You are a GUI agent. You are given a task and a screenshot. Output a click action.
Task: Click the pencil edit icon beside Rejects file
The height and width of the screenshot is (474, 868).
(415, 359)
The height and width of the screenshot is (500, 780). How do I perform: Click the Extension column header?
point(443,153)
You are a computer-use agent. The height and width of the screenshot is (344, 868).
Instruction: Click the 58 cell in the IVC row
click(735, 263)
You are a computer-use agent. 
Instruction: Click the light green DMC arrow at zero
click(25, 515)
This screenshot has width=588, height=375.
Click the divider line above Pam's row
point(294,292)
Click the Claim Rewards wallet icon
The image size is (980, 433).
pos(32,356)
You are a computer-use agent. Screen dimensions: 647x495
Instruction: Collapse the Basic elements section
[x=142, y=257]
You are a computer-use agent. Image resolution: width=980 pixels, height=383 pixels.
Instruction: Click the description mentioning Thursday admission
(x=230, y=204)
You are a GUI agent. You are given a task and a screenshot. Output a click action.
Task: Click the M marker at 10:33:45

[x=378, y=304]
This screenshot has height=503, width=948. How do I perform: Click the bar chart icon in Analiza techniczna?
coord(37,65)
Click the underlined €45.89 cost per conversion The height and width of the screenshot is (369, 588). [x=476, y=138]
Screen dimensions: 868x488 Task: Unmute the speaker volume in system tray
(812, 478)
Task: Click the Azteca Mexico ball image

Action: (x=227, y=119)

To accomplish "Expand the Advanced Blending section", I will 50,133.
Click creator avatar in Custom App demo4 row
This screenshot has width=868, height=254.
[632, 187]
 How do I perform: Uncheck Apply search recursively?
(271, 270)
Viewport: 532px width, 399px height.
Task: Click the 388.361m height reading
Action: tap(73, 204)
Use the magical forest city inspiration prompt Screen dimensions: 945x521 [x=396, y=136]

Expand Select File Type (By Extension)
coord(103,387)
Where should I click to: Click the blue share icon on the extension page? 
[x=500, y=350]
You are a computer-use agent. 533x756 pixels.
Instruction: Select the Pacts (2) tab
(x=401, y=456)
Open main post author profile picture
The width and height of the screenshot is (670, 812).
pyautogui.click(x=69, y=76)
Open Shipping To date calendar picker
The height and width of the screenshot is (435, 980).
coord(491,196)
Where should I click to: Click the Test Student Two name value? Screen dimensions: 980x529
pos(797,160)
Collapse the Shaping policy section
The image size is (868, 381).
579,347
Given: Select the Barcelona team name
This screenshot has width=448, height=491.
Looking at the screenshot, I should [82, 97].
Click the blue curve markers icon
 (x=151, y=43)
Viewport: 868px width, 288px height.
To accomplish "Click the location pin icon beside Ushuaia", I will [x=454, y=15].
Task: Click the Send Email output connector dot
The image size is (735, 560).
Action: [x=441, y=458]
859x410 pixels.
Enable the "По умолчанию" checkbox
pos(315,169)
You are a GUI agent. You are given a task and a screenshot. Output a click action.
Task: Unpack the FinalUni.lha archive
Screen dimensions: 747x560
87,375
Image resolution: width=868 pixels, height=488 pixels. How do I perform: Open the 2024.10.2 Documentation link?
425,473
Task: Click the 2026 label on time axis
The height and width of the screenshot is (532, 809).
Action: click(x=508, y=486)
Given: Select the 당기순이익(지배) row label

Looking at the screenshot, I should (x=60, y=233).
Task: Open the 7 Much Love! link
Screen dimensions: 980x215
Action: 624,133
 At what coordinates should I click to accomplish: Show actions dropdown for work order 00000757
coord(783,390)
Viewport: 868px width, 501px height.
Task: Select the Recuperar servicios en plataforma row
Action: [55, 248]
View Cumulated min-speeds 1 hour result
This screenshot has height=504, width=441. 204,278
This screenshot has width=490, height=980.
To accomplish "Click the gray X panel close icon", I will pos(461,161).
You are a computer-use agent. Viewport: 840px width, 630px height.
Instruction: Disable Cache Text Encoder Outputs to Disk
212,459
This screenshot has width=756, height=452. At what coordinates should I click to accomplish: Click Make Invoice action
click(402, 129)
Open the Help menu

The problem: Lines containing the word "beside" are to be tallied across the entries above; give only the resulting count.

Response to this task: 2